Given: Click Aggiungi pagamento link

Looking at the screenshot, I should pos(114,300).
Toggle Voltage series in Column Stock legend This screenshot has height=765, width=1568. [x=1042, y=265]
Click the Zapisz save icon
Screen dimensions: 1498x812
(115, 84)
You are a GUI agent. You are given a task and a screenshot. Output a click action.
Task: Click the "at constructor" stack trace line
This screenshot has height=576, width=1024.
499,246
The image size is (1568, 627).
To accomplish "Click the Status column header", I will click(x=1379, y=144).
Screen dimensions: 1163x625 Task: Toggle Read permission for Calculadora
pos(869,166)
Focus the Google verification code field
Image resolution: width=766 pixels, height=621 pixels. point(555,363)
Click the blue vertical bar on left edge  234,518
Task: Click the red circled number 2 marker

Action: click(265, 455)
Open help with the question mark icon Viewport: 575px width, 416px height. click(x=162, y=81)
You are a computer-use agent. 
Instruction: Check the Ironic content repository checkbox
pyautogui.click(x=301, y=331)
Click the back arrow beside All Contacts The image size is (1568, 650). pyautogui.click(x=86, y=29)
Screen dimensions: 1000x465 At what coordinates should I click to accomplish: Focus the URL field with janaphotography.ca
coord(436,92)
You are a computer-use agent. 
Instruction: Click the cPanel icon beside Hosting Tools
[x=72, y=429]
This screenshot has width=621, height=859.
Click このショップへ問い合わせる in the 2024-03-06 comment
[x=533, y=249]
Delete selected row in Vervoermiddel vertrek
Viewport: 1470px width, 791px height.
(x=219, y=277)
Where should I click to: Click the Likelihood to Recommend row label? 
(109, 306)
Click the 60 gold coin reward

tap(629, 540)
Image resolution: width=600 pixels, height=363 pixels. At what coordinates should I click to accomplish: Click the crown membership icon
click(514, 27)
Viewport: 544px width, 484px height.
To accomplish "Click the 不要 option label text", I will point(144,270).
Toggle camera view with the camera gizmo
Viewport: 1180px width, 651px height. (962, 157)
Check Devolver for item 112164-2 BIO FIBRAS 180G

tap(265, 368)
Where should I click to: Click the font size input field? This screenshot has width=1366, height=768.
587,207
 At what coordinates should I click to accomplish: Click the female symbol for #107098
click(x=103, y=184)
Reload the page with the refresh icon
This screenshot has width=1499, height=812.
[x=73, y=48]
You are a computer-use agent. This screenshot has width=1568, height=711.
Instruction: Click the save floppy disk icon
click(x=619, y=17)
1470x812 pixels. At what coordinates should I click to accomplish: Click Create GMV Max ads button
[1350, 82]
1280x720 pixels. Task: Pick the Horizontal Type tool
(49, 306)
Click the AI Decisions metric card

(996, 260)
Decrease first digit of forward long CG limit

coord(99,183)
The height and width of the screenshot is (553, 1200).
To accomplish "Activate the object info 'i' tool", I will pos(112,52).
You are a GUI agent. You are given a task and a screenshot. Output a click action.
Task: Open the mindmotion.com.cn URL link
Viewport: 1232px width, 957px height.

• WORK REQUIRED: Write out each entry again, character for character.

• YOUR RESPONSE:
Given: Click Aggiungi pagamento link

Looking at the screenshot, I should pos(114,300).
Toggle Voltage series in Column Stock legend This screenshot has height=765, width=1568. [x=1042, y=265]
Click the Zapisz save icon
Screen dimensions: 1498x812
(115, 84)
You are a GUI agent. You are given a task and a screenshot. Output a click action.
Task: Click the "at constructor" stack trace line
This screenshot has height=576, width=1024.
499,246
The image size is (1568, 627).
To accomplish "Click the Status column header", I will click(x=1379, y=144).
Screen dimensions: 1163x625 Task: Toggle Read permission for Calculadora
pos(869,166)
Focus the Google verification code field
Image resolution: width=766 pixels, height=621 pixels. point(555,363)
Click the blue vertical bar on left edge  234,518
Task: Click the red circled number 2 marker

Action: click(265, 455)
Open help with the question mark icon Viewport: 575px width, 416px height. click(x=162, y=81)
You are a computer-use agent. 
Instruction: Check the Ironic content repository checkbox
pyautogui.click(x=301, y=331)
Click the back arrow beside All Contacts The image size is (1568, 650). pyautogui.click(x=86, y=29)
Screen dimensions: 1000x465 At what coordinates should I click to accomplish: Focus the URL field with janaphotography.ca
coord(436,92)
You are a computer-use agent. 
Instruction: Click the cPanel icon beside Hosting Tools
[x=72, y=429]
This screenshot has width=621, height=859.
Click このショップへ問い合わせる in the 2024-03-06 comment
[x=533, y=249]
Delete selected row in Vervoermiddel vertrek
Viewport: 1470px width, 791px height.
(x=219, y=277)
Where should I click to: Click the Likelihood to Recommend row label? 
(109, 306)
Click the 60 gold coin reward

tap(629, 540)
Image resolution: width=600 pixels, height=363 pixels. At what coordinates should I click to accomplish: Click the crown membership icon
click(514, 27)
Viewport: 544px width, 484px height.
To accomplish "Click the 不要 option label text", I will point(144,270).
Toggle camera view with the camera gizmo
Viewport: 1180px width, 651px height. (962, 157)
Check Devolver for item 112164-2 BIO FIBRAS 180G

tap(265, 368)
Where should I click to: Click the font size input field? This screenshot has width=1366, height=768.
587,207
 At what coordinates should I click to accomplish: Click the female symbol for #107098
click(x=103, y=184)
Reload the page with the refresh icon
This screenshot has width=1499, height=812.
[x=73, y=48]
You are a computer-use agent. This screenshot has width=1568, height=711.
Instruction: Click the save floppy disk icon
click(x=619, y=17)
1470x812 pixels. At what coordinates should I click to accomplish: Click Create GMV Max ads button
[1350, 82]
1280x720 pixels. Task: Pick the Horizontal Type tool
(49, 306)
Click the AI Decisions metric card

(996, 260)
Decrease first digit of forward long CG limit

coord(99,183)
The height and width of the screenshot is (553, 1200).
To accomplish "Activate the object info 'i' tool", I will pos(112,52).
You are a GUI agent. You are given a task and a screenshot. Output a click action.
Task: Open the mindmotion.com.cn URL link
Viewport: 1232px width, 957px height.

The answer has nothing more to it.